Thanks Michael, I really appreciate the response. This broke something of a 
mental log-jam I was having.

The original use I had in mind for this was for my web framework. I was 
using it to tag "Session" objects for caching and then attach user specific 
data and frequently accessed data to the session to minimize database 
requests for common data across all a users requests. The goal was to have 
the caching be fairly transparent to the application so that I wouldn’t 
have to track invalidations manually. This object cache pattern has been in 
the framework for a while but I haven't had lots of time to really make it 
work properly (kind of a side project).

I'd looked at using the cascade but I was fixated (for some reason) on 
checking only the child items with changes (session.dirty/new/deleted) in 
the before_flush and after_commit hooks. I was looking for some way to 
annotate children with relationships with the top level parent container so 
that on a child modification I could operate on the container (A.B.C, C is 
modified by someone, mark A for invalidation) or to somehow walk the 
relationship backwards from child to parent. That last bit was where I got 
stuck and abandoned this approach. I had some implementations where I was 
trying to pass parent references down the chain but it got complicated when 
multiple ‘containers’ were referencing the same child and I never got the 
passing to work properly. (Any tips on the proper event to listen for for 
attribute attach and append?)

Your comment gave me a forehead slap moment. I realized I could just check 
*all* of the objects tagged as cache container objects in the current 
session and cascade down from each and mark the container for write through 
or invalidation if any related objects were modified. The pattern I'm using 
only has a few of these 'container' cached objects per web request (like 
session above) so checking them all isn't crazy-painful. I did some quick 
timeit experiments and it looks like the overhead of these extra checks is 
pretty negligible and it will potentially save me a lot of complexity and 
db lookups in my current application.

Another optimization I'm thinking of is to actually record the related 
children object list on fetch from cache and then compare to the new 
related object list on flush. That way new loaded relationships would get 
written through to the cache to be re-used on subsequent requests as well. 
The current implementation can’t see when an object has been lazy-loaded 
(but not modified) on the container. Any thoughts on this approach?

Just for reference, here's a (slightly modified) version of how I'm doing 
the invalidation / modification check now. In my quick and dirty testing it 
seems to cover all of the stale data cases I was encountering before.

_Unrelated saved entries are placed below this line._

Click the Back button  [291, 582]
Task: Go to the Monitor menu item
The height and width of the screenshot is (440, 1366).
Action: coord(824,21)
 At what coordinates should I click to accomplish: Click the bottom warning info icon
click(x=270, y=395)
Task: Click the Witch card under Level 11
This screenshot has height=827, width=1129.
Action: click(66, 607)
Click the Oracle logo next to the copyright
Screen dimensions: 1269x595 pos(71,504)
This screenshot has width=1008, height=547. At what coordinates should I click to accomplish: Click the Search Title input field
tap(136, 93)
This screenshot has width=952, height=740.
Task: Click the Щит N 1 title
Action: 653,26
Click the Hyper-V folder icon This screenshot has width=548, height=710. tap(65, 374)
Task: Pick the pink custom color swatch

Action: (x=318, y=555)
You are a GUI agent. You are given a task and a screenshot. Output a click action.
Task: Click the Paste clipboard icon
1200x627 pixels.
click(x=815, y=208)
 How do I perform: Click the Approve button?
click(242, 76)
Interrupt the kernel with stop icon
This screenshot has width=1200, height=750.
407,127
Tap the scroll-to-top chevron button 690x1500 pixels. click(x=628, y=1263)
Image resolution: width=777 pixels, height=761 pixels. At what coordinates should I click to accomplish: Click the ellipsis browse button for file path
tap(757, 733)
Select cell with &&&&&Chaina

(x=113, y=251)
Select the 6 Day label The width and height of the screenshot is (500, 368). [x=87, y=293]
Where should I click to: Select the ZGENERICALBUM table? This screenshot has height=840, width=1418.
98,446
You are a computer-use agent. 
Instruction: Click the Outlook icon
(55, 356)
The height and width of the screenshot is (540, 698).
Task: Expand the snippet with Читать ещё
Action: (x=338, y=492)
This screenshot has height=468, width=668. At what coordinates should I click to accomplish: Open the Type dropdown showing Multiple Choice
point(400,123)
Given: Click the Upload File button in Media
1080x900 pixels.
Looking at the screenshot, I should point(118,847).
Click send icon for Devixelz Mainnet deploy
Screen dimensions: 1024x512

The only other pieces to make this work is a cache_key attribute and a 
__cached__ tag on objects that will be cached and act as containers. I then 
have a cache.get method that I use to request these special containers. The 
get function checks memcached first, merges on hit, and requests from the 
database on miss.


session = cache.get(Session, session_id="XXXXX")

The item gets written through to the cache on successful commit if it's new 
or modified (and now, has related children that are new or modified). 
Putting it in after_commit also guarantees that invalid data that's rolled 
back doesn't accidentally get written to the cache.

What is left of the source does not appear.